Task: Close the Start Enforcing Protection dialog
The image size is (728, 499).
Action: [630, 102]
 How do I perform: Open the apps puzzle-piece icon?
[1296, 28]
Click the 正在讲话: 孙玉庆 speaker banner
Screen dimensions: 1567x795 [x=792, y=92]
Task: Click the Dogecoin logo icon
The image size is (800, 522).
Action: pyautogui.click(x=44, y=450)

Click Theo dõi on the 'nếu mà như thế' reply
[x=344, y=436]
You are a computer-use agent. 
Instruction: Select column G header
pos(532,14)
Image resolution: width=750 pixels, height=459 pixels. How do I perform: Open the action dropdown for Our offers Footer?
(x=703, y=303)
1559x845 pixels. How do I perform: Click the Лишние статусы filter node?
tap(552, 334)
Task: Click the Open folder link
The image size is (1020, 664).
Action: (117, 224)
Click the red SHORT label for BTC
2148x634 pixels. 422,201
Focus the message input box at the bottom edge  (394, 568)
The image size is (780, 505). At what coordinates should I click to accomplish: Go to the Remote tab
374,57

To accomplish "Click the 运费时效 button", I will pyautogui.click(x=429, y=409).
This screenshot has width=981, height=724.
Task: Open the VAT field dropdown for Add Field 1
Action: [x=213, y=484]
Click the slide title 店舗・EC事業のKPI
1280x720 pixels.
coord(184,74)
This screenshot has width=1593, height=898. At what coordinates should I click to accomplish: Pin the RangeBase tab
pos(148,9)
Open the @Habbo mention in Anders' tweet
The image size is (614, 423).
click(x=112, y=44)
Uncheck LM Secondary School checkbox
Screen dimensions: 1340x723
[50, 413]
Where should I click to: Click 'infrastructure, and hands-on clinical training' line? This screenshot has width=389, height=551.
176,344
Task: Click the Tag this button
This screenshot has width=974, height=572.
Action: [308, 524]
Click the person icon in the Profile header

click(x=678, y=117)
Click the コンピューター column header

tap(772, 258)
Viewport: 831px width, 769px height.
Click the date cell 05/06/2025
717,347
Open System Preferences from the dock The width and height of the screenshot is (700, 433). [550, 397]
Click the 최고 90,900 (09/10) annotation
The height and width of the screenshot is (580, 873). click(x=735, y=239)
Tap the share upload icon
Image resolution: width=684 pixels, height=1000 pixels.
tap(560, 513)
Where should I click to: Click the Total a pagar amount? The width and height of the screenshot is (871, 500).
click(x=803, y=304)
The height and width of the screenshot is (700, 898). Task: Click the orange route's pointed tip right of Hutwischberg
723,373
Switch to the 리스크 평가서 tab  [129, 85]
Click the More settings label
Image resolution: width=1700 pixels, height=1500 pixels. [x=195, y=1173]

....

TASK TO COMPLETE:
Only the lines from the one with "Task: Click the Tag this button" through the last line of the records belong in the answer, each copied exactly.

EXERCISE RESPONSE:
Task: Click the Tag this button
This screenshot has width=974, height=572.
Action: [308, 524]
Click the person icon in the Profile header

click(x=678, y=117)
Click the コンピューター column header

tap(772, 258)
Viewport: 831px width, 769px height.
Click the date cell 05/06/2025
717,347
Open System Preferences from the dock The width and height of the screenshot is (700, 433). [550, 397]
Click the 최고 90,900 (09/10) annotation
The height and width of the screenshot is (580, 873). click(x=735, y=239)
Tap the share upload icon
Image resolution: width=684 pixels, height=1000 pixels.
tap(560, 513)
Where should I click to: Click the Total a pagar amount? The width and height of the screenshot is (871, 500).
click(x=803, y=304)
The height and width of the screenshot is (700, 898). Task: Click the orange route's pointed tip right of Hutwischberg
723,373
Switch to the 리스크 평가서 tab  [129, 85]
Click the More settings label
Image resolution: width=1700 pixels, height=1500 pixels. [x=195, y=1173]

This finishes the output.